Task A: In the passage on historical analogies, which negotiations did conservative pundits compare to the Munich Agreement?

We are a people of memory, and so it seems right and reasonable that we use our past as the means to interpret our present. But drawing historical metaphors is tricky work, and done incorrectly, the memory-maker risks both violence to our history and our identities that hinge so directly on how we think about the lessons of our past.
Such was the case in the recent case of the conservative punditry’s irresponsible analogies between the Geneva nuclear negotiations on Iran and the capitulation of the Allied powers to Hitler as part of the “Munich Agreement.” It is not at all surprising to hear radically different assessments about the merits of the process and the provisional outcomes, like disagreeing over whether or not we perceive Iran as a rational actor. And it is reasonable for even optimists and doves to be terrified of these negotiations, in light of Iran’s troublesome rhetoric — its genocidal language that evokes Jewish trauma not so far in our past.

Input:

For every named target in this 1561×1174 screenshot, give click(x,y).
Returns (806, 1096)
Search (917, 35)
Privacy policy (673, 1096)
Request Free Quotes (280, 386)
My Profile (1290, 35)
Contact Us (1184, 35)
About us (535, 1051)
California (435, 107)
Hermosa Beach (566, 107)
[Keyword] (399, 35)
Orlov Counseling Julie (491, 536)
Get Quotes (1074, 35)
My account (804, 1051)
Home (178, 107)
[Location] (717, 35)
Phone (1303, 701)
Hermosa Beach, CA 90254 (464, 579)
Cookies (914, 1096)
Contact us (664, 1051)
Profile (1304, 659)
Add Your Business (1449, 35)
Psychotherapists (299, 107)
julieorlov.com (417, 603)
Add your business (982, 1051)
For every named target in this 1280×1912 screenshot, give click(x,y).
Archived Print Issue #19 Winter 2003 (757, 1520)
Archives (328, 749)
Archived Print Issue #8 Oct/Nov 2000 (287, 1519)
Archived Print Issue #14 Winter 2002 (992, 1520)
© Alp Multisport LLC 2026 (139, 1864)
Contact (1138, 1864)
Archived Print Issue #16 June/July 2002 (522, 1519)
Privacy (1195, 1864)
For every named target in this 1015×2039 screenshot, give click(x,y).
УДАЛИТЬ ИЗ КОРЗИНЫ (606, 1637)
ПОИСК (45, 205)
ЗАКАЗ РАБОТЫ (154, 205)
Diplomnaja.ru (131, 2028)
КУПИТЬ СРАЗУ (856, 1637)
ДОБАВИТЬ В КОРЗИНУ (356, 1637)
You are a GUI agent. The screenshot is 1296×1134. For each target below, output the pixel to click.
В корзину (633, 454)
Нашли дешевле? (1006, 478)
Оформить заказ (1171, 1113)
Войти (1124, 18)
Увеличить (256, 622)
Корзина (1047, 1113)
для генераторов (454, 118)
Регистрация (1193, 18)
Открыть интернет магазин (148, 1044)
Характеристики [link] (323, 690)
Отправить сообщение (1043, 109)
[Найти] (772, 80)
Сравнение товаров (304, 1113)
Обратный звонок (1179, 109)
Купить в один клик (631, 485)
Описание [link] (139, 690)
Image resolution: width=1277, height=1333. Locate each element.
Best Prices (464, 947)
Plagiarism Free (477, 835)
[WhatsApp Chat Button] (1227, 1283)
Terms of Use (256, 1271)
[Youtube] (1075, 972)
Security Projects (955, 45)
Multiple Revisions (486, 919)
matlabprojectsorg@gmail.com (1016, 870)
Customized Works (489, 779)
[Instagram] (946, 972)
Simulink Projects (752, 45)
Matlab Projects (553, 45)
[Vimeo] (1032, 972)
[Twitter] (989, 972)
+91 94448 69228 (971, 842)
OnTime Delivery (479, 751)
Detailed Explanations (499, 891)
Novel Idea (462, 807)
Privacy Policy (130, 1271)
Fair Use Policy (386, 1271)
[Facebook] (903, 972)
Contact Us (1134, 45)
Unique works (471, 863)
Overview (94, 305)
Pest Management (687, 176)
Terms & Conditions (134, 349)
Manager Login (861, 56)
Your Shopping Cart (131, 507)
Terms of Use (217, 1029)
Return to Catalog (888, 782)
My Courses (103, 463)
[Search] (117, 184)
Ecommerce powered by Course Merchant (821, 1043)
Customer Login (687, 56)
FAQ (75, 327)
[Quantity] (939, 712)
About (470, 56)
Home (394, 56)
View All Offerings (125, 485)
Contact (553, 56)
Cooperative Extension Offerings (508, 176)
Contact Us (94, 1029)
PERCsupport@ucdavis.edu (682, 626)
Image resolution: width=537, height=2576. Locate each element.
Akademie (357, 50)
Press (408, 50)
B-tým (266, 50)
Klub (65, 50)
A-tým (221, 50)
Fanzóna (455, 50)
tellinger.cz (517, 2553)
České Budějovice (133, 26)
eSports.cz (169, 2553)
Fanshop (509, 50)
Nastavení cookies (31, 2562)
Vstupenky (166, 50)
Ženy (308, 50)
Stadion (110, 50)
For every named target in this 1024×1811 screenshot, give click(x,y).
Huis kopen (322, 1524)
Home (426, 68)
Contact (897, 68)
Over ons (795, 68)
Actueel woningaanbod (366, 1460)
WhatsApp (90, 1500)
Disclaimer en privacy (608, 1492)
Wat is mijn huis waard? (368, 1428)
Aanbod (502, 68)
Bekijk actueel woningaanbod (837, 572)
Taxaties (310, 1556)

Task B: In the entries, convert the lines into a numbered list, starting with the line that contains "[Facebook] (903, 972)" and going on through the line that contains "Contact (553, 56)".

Full answer A: The Geneva nuclear negotiations on Iran.

Full answer B:
1. [Facebook] (903, 972)
2. Contact Us (1134, 45)
3. Unique works (471, 863)
4. Overview (94, 305)
5. Pest Management (687, 176)
6. Terms & Conditions (134, 349)
7. Manager Login (861, 56)
8. Your Shopping Cart (131, 507)
9. Terms of Use (217, 1029)
10. Return to Catalog (888, 782)
11. My Courses (103, 463)
12. [Search] (117, 184)
13. Ecommerce powered by Course Merchant (821, 1043)
14. Customer Login (687, 56)
15. FAQ (75, 327)
16. [Quantity] (939, 712)
17. About (470, 56)
18. Home (394, 56)
19. View All Offerings (125, 485)
20. Contact (553, 56)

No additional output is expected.